Mr. Gordon Feil - March 6, 2014
March 6, 2014
The Association received three separate complaints concerning now former member Mr. Gordon Feil. The complainants, some former clients, alleged Mr. Feil offered investment advice with respect to three Canadian companies; offered securities for sale without proper compliance with BC Securities Commission regulations; and failed to inform the clients of potential income tax risks.
The Discipline Committee found Mr. Feil was not in breach of the Code of Ethical Principles and Rules of Conduct in effect from October 2, 1999 as follows:
5th Ethical Principle – Practice of the Profession; Rules R102 – Unlawful Activity; and R107.1 - Professional Practice other than Public Accounting due to insufficient evidence.
The Discipline Committee found, and the Appeals Committee confirmed, Mr. Feil was in breach of the Code of Ethical Principles and Rules of Conduct in effect from October 2, 1999 as follows:
1st Ethical Principle – Responsibilities to Society; 2nd Ethical Principle – Trust and Duties; 3rd Ethical Principle – Due Care and Professional Judgment; 4th Ethical Principle – Deceptive Information; 6th Ethical Principles – Responsibilities to the Profession; Rules R101 – Discredit; R305 – Sufficient Information; R402 – Association with Financial and Other Information; and R606 – Detrimental Actions because:
- As a Member of CGA-BC, Mr. Feil was required to adhere to the Accountants (Certified General) Act, the Bylaws and the Code of Ethical Principles and Rules of Conduct of the Association;
- He provided, as per the Consent to Judgment, negligent tax planning advice relating to the acquisition of non-qualified investments and the share valuation of those companies at issue;
- He failed to provide evidence to support the valuation of the shares of the three companies at issue;
- He failed to provide evidence to support the determination that the shares of the three companies were a “qualified investment” as defined in subsection 146(1), Regulation 4900(6)(a), and Regulation 4900(12) of the Income Tax Act;
- Canada Revenue Agency determined the shares purchased by the complainants were not a “qualified investment” as defined in subsection 146(1) and Regulation 4900(6)(a), Regulation 4900(12) of the Income Tax Act, resulting in penalties and interest charges;
- Mr. Feil failed to provide engagement letters for services provided to the three companies at issue with respect to the valuation of the shares of the company and/or the determination that the shares of the company qualified for an eligible investment in a RRSP or RRIF; and
- He disregarded required standards and proper record keeping, and his actions resulted in an adverse finding in a BC Supreme Court case which is of public record.
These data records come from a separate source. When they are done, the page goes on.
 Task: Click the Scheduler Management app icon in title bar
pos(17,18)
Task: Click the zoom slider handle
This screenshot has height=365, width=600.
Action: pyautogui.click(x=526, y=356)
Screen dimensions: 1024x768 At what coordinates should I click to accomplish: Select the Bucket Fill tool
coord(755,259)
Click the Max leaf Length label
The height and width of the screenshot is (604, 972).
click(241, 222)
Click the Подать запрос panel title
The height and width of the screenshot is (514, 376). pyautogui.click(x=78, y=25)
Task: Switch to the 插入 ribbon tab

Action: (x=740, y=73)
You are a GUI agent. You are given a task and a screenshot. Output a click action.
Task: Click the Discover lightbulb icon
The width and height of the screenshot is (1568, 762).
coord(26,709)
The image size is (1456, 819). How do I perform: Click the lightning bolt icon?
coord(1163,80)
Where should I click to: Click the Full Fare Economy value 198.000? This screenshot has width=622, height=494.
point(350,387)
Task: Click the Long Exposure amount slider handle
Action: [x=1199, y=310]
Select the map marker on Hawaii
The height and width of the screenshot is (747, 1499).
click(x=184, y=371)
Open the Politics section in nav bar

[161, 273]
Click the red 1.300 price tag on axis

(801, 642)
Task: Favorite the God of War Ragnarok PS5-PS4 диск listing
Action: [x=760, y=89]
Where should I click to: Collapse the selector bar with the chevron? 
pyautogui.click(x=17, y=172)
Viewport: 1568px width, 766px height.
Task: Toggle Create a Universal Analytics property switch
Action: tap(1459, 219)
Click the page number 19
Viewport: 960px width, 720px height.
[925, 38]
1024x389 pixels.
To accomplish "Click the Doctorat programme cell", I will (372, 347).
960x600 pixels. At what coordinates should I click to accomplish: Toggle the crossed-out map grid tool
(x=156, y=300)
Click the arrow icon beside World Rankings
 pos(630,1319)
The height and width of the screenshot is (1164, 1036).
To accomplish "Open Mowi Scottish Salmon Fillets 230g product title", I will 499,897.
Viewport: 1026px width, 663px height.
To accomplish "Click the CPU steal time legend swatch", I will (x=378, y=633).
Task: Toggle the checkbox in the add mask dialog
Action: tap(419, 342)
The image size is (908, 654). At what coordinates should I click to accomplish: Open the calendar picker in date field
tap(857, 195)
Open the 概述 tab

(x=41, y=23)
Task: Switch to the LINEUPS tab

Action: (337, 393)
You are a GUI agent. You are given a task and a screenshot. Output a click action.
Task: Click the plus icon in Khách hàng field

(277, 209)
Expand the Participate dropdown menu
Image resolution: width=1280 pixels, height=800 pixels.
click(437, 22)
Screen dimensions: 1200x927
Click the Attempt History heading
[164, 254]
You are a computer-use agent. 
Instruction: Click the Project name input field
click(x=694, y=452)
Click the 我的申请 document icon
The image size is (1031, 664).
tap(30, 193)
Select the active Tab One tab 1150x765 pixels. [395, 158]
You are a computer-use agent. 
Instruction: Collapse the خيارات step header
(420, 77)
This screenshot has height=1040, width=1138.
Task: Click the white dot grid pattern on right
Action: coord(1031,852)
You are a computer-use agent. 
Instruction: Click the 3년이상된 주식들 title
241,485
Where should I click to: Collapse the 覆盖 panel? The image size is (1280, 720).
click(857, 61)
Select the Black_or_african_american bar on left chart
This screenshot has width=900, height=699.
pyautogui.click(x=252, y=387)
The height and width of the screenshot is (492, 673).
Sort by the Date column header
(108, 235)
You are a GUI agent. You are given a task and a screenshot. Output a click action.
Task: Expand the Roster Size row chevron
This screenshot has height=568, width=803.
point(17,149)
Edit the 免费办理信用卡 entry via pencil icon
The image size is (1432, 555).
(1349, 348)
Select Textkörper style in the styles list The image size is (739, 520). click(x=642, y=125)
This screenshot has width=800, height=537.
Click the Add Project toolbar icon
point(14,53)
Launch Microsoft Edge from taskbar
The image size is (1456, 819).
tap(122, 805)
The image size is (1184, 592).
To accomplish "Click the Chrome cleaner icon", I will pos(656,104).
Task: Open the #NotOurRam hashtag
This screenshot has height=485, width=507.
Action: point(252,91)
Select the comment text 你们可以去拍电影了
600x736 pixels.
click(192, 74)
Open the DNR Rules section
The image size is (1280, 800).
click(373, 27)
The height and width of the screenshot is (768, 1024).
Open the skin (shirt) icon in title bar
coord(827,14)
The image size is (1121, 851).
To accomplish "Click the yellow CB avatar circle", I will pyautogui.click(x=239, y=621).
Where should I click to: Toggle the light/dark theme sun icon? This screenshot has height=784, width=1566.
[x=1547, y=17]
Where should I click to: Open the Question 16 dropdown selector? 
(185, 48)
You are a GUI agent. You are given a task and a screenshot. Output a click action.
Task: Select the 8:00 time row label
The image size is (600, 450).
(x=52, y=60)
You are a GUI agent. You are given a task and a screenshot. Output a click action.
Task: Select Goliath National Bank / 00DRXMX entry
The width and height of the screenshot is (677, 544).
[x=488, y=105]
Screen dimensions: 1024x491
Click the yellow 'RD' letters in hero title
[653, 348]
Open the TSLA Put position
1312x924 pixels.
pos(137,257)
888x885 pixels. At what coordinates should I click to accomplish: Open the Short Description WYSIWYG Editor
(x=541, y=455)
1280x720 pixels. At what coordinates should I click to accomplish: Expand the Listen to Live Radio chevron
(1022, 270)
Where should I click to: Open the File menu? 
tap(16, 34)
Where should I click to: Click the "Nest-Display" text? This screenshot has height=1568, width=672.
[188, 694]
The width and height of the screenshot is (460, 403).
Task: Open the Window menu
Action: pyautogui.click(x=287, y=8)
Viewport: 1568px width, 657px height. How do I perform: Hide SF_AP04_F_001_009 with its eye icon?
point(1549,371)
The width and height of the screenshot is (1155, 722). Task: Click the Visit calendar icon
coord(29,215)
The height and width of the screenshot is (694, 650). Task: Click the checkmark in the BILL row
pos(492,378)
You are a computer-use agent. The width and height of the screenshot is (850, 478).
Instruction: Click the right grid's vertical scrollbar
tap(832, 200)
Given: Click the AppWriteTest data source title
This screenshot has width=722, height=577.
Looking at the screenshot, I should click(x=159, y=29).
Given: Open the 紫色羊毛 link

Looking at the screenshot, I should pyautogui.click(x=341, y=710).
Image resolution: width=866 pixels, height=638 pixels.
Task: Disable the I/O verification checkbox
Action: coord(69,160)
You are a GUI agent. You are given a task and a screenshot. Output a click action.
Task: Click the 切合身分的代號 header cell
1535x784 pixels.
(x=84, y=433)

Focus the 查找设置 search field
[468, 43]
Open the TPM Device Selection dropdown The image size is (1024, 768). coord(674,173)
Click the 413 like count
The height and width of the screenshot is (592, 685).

Discipline Order by the Appeals Committee
- Suspended for two (2) years from the date of the decision;
- Fined $10,000;
- Required to pay full costs of the Discipline Panel hearing in the amount of $8,211;
- Required to pay full costs of the Appeals hearing in the amount of $2,623.70;
- Required to improve conduct and competence by having any and all valuations or market opinions, performed or prepared by Mr. Feil, reviewed by a CGA-BC approved mentor at his cost, for a period of two (2) years from the date of this decision.
As the Appeals Committee Order was not complied with, Mr. Feil is expelled from membership.